Pressure management through brine extraction can solve many of the problems associated with injection of CO2 for geological storage. Extracted brine can be fed into brine treatment and desalination units for water recovery. The schematic above for the Active Pressure Management strategy (APMS) shows the storage zone where CO2 would be injected. An extraction well that extends to the storage zone would be used to actively pump brine from the storage zone to the surface to control pressure buildup in the storage zone. The brine can be treated at the surface and the treatment residuals would be disposed of into a distinct geologic unit.
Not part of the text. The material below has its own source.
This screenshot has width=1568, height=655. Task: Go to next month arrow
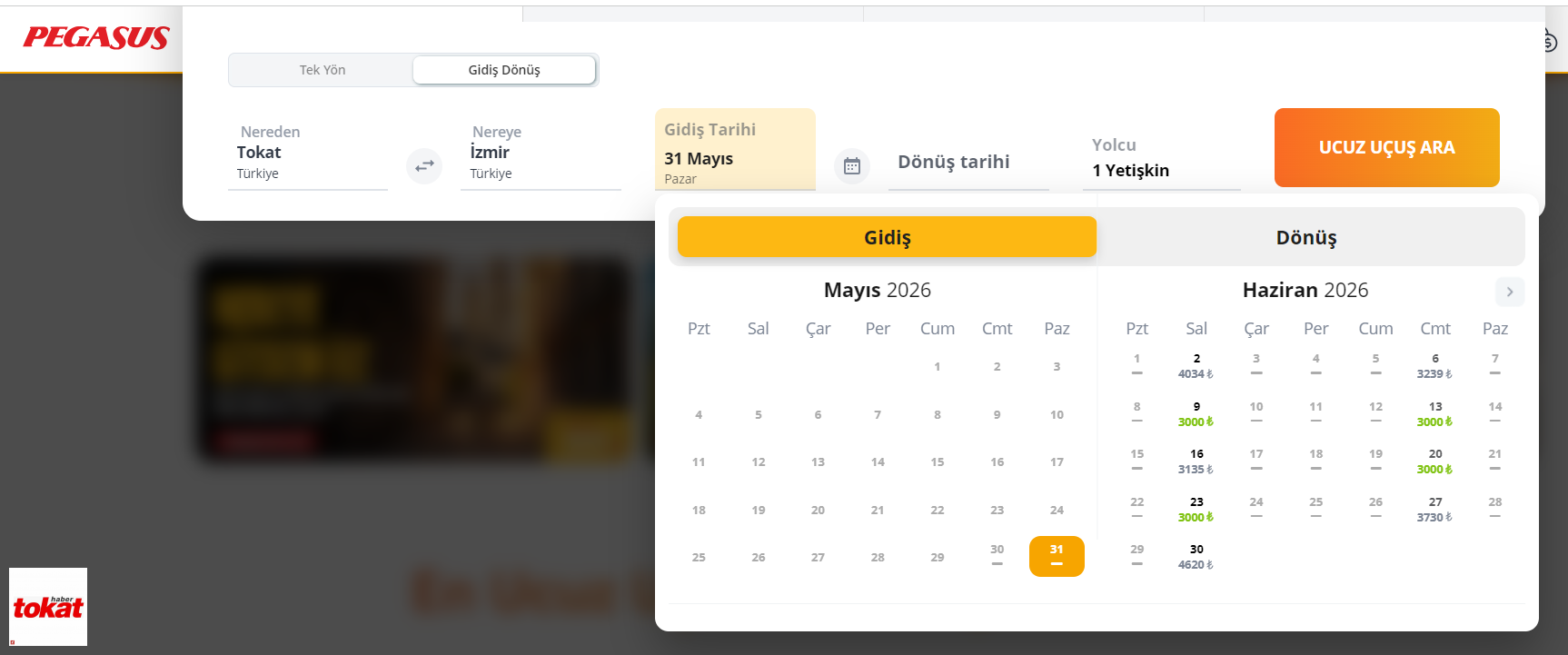1510,292
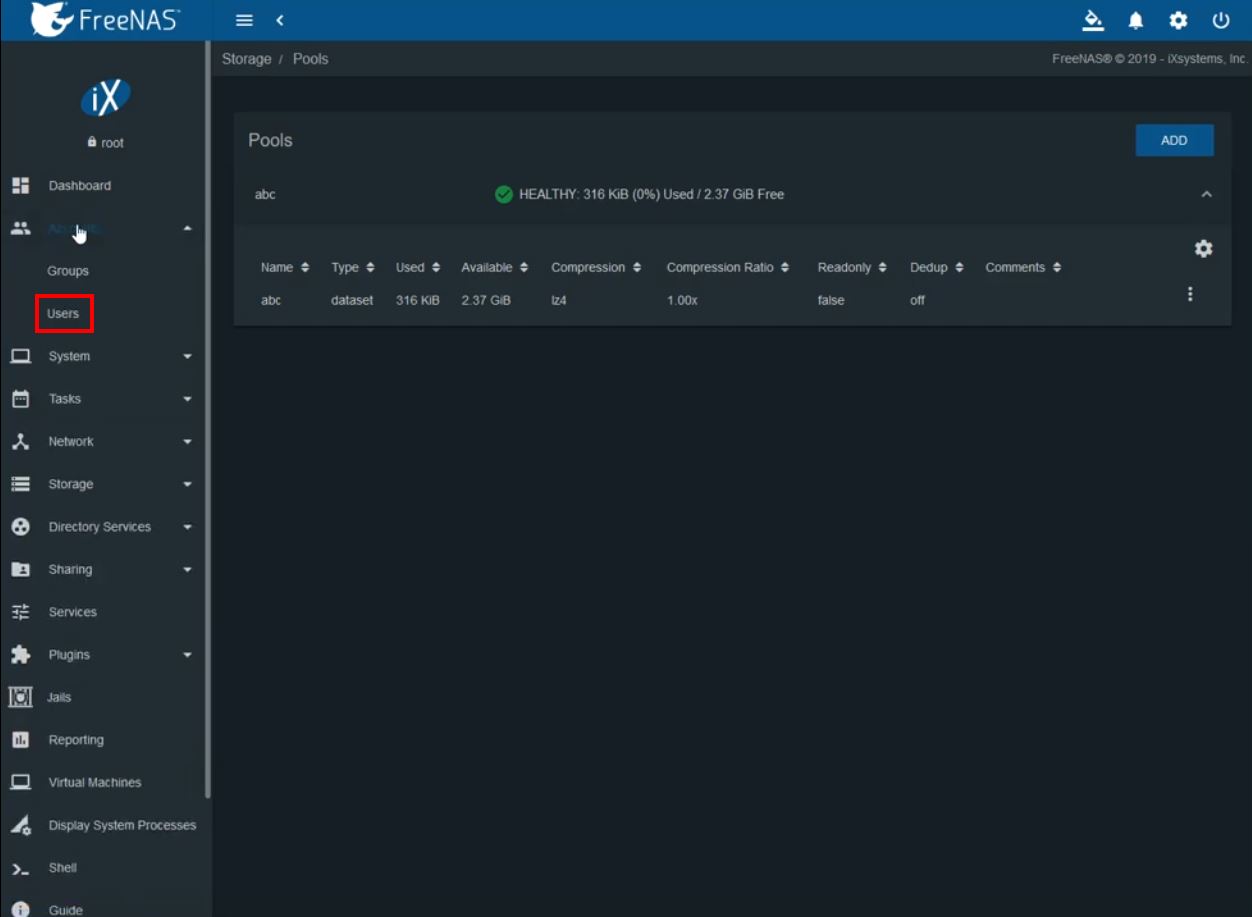Collapse the abc pool panel chevron

1206,194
The project will test active brine extraction wells, passive pressure relief wells, and combinations of both, to control the pressure buildup in the storage formation. Under each pressure management strategy, a complete life-cycle analysis for brine, along with brine handling strategies, will be developed. The proposed study will include some lab and pre-pilot scaling work to obtain the design parameters for Phase II. The proposed field site is the University of Texas at Austin’s Devine test site.
Intelligent Monitoring
Alex Sun received funding for the project “Development of a Framework for Data Integration, Assimilation, and Learning for Geological Carbon Sequestration” or DIAL-GCS through DOE’s Carbon Storage program. Because the safe and efficient operation of a carbon sequestration project integrates many sophisticated instruments and produces intensive data, DIAL-GCS takes an intelligent approach to monitoring. Leveraging recent advances in machine learning technologies, complex event processing, reduced-order modeling, and uncertainty quantification, among others, DIAL-GCS will develop and demonstrate a closed-loop monitoring system that will automate geologic carbon sequestration and track carbon dioxide as it flows within storage reservoirs. The system will be validated using both real and simulated data from one of GCCC’s historical field projects.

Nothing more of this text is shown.